Justin Angsuwat: The goal was to be able to have kind of this always on AI coach or like a people scientist in your pocket.
And we had a few conversations with folks in Orlando where you're at, where people are like, I don't need a coach. All coaches are really expensive, and so I'd say a coach is more like having a people scientist in your pocket that you can ask questions of, like, how do I give this difficult feedback conversation?
You know, David has to give you really difficult feedback, and he's nervous because I will not receive that feedback very well. Like talk me through that. And so in some ways it's helping our HR business partners or the HR team or people team give advice to managers on demand across entire organization.
But it's contextually aware. And I think that's the big difference here. And I think context makes all the difference. 'cause if you ask a generic AI model how to respond to a situation, it's gonna give you the average of the internet. And so it'll give you advice that's probably technically correct.
Not that useful to your specific situation. Kinda like reading a horoscope, it's vague enough to apply to everyone. So it really helps no one very specifically. And I think about the layers of context that goes into something like an AI coach that makes really helpful. And there's really three layers.
And so you start with the foundational layer, which is how is the coach trained? So let's just say you, you're prompt, David. You're prompting the coach and asking a question. You haven't given it any more context. With this foundational layer, we're not training our coach on the average of the internet or Reddit threads or random blogs.
We've trained it on people science, and so we have about a billion and a half data points from all things people culture performance right now that we gathered over a decade, over thousands of workplaces. And we have teams of people, scientists, or PhDs that these are the people prompting and designing the coach.
And so the foundational layers built on solid science in coaching and on organizational data points. And then you layer on top of that organizational context. So then the coach knows the context of your company, and so you can very quickly upload that.

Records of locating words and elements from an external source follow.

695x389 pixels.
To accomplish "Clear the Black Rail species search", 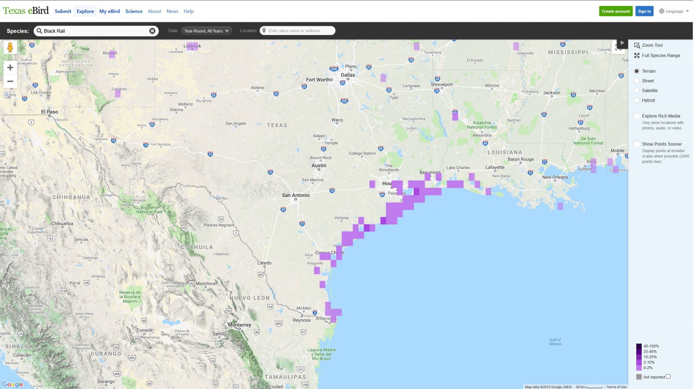I will (152, 31).
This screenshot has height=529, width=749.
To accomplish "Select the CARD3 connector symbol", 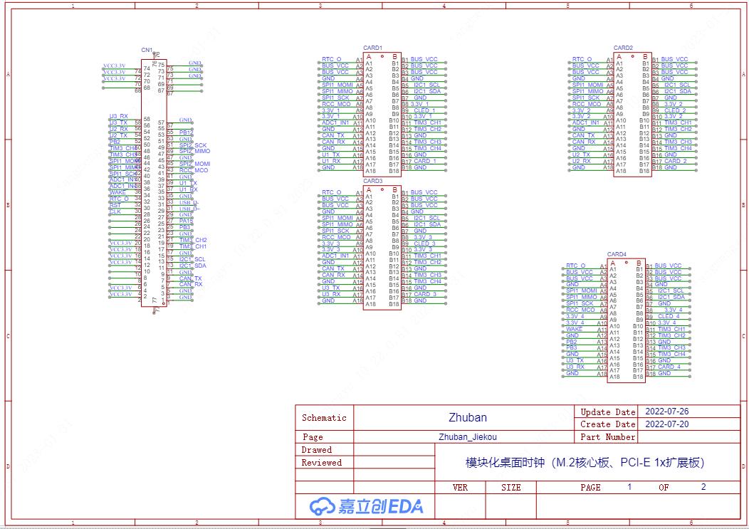I will click(382, 247).
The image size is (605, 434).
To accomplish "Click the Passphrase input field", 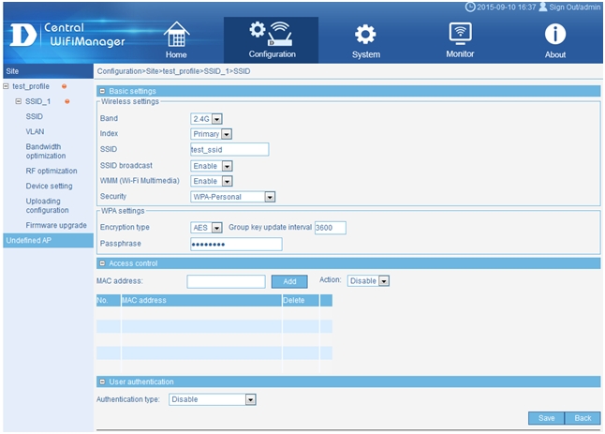I will click(x=235, y=244).
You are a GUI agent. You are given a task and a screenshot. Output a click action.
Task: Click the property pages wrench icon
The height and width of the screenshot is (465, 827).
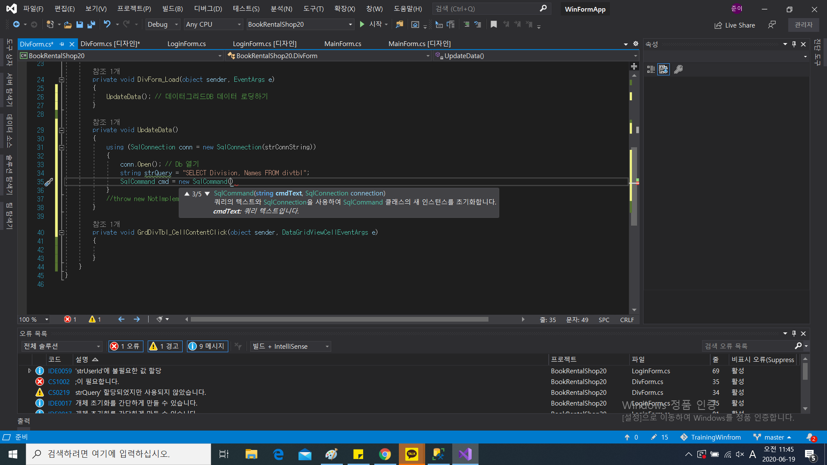coord(678,69)
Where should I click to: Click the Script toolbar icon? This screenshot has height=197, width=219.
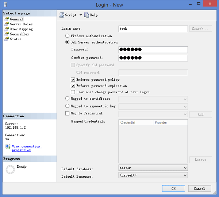click(62, 15)
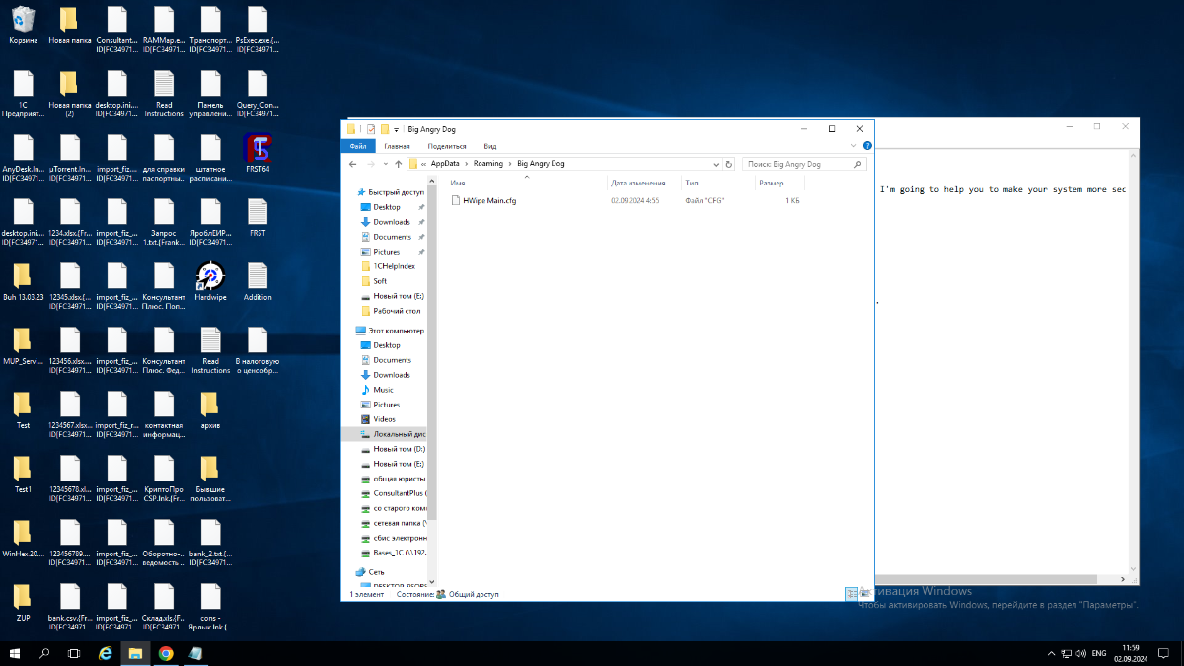This screenshot has width=1184, height=666.
Task: Open the recent locations dropdown arrow
Action: (384, 164)
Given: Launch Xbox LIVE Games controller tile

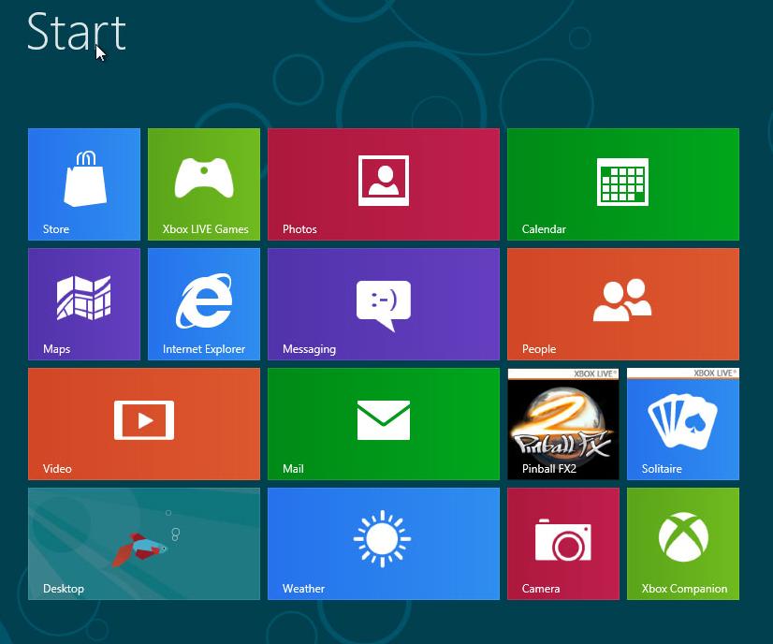Looking at the screenshot, I should (x=204, y=183).
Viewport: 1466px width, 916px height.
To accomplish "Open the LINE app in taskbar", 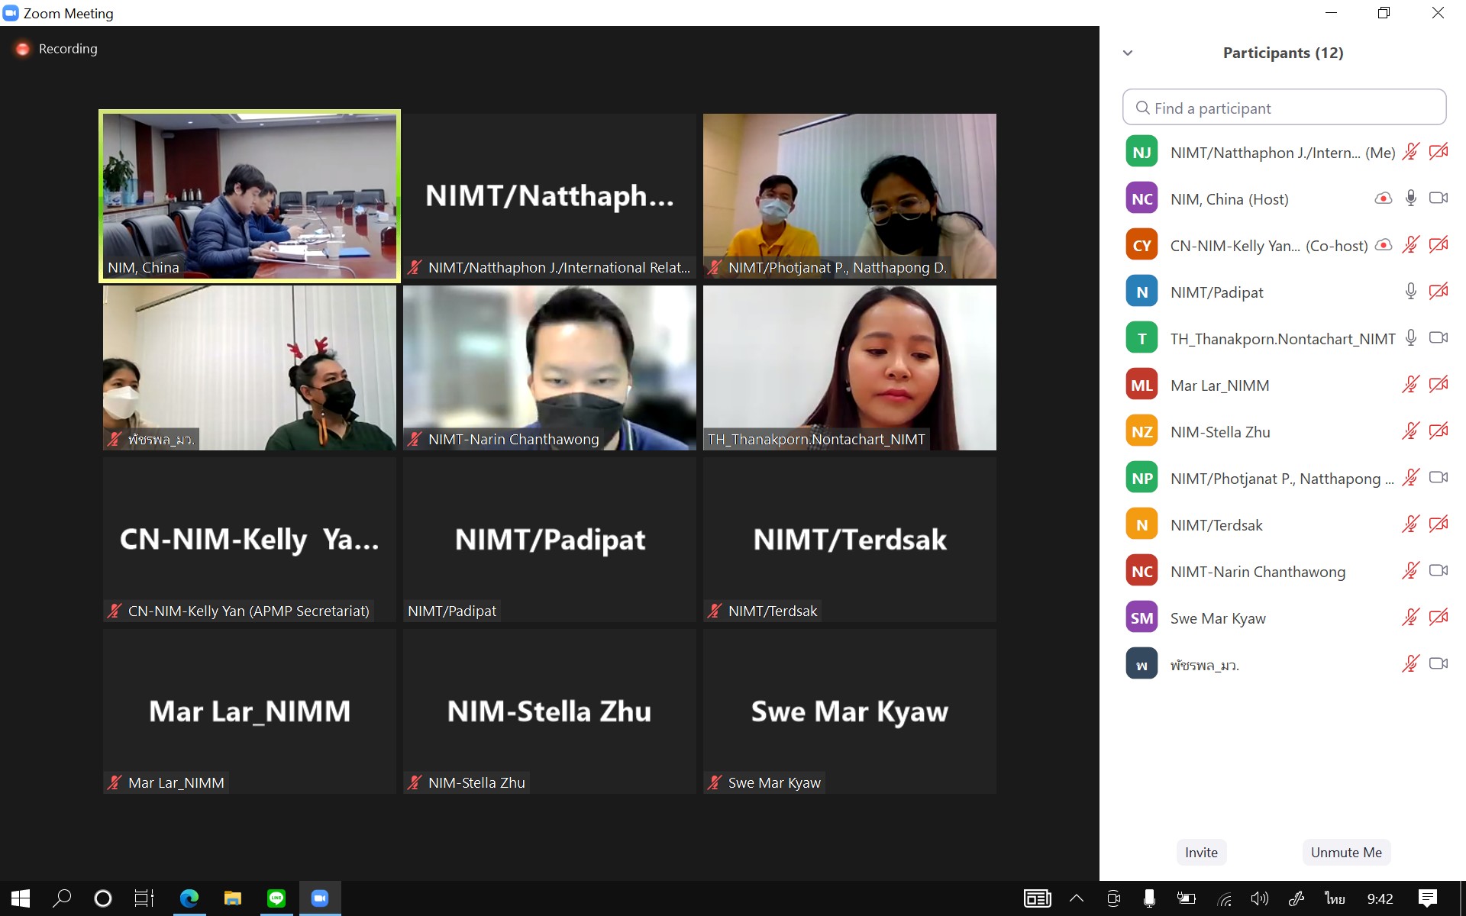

It could be anything from your vision strategy, even your annual goals, your values, the behaviors that sit behind the values, even the types of feedback frameworks that you use.
You know, some organizations use radical Candice, some use SBI, whatever else. And so all of a sudden this coach knows about your company, and then you lay on top of that, this performance layer. So things like engagement data, performance data, one-on-ones, anytime, feedback, whatever it is. So it starts to know about your team, it starts to know about you.
And so when you put that context stack together, you don't get the generic advice like you should listen more. You get quite specific advice like. Based on your team's low engagement scores, which is that kind of performance layer and our company's new goal of radical candor and the fact that we're expanding in this new country as part of our strategy, which is that organizational layer, let me ask you some questions to understand the situation, which is what a coach does, and then use this specific script developed by people science.
Let's go role play that. And that's really that foundational layer. And so those three layers of context start to become really important and that's what differentiates kind of an AI coach from using an LLM or a generative AI tool to just give you advice.
David Rice: I think we've all had the experience of like using a tool that technically works, but it doesn't know anything about you, so it just feels like something that you're.
I mean, I don't know. I don't know why I'm talking to this thing. You know what I mean?
Justin Angsuwat: You must see that a lot. Also, you're working with a lot of HR leaders, building a lot of things. You seeing that?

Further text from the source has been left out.